Add package or class to current import list

Syntax

import PackageName.ClassName
import PackageName.FunctionName
import PackageName.*
import
L = import

Description

example

import PackageName.ClassName adds the class name to the current import list. Use the import function in your code to refer to a class without specifying the entire package name.

The import list scope is defined as follows:

  • Function or script, including nested and local function — Scope is the function and the function does not share the import list of the parent function. If the import list is needed in a MATLAB® function or script and in any local functions, you must call the import function for each function.

    The scope of a script is the script body. The imports in a script are available only in the script body and are not available in the scopes which call the script. For example, executing a script containing imports at the command prompt does not make the imports available in the command window.

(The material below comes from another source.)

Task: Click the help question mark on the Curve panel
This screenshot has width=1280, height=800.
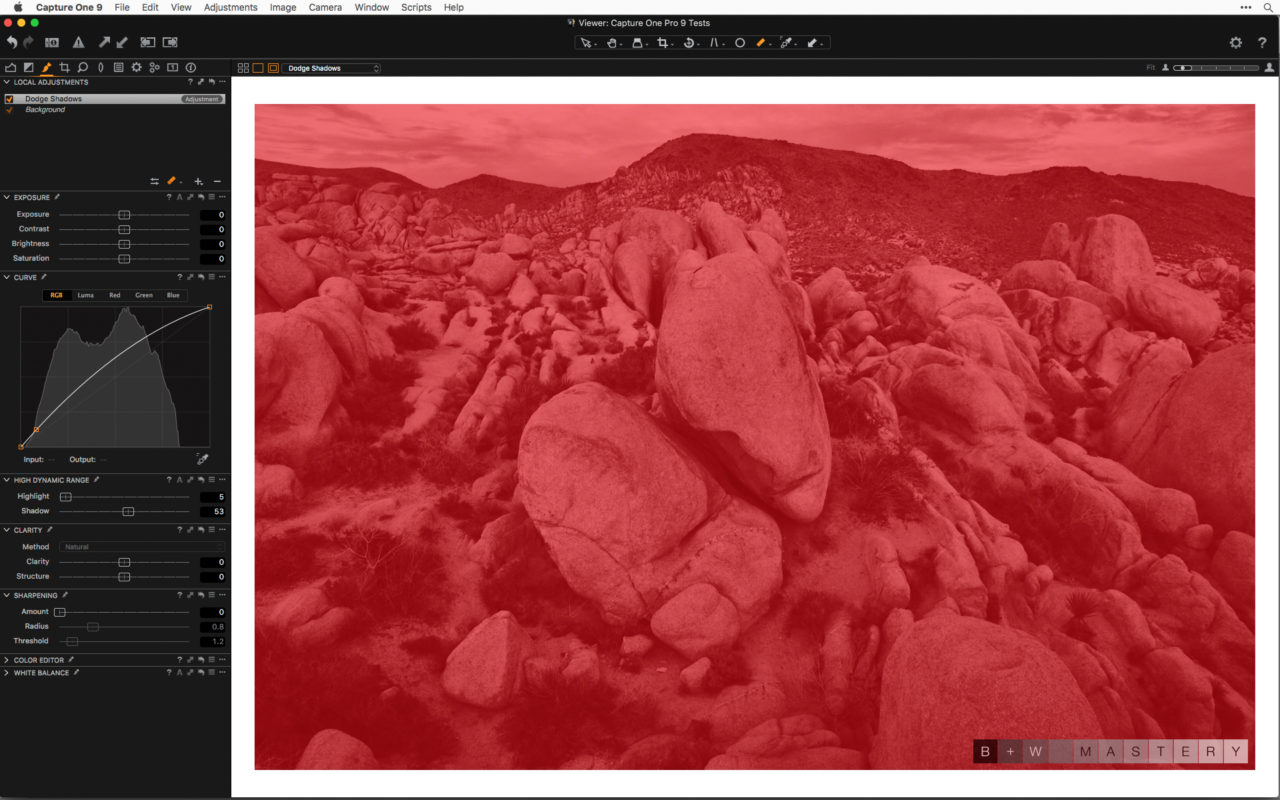Action: pos(180,277)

    The import list of a function is persistent across calls to that function and is cleared only when the function is cleared. For more information, see the clear function. Do not call clear import within a function or a script.

  • Base workspace — Scope is code executed at the command prompt. To clear the base import list, type clear import at the MATLAB command prompt.

example

import PackageName.FunctionName adds the specified package-based function. Use this syntax to shorten the name of a specific function in a package without importing every function in the package, which might cause unexpected name conflicts.

example

import PackageName.* adds the specified package name. PackageName must be followed by .*.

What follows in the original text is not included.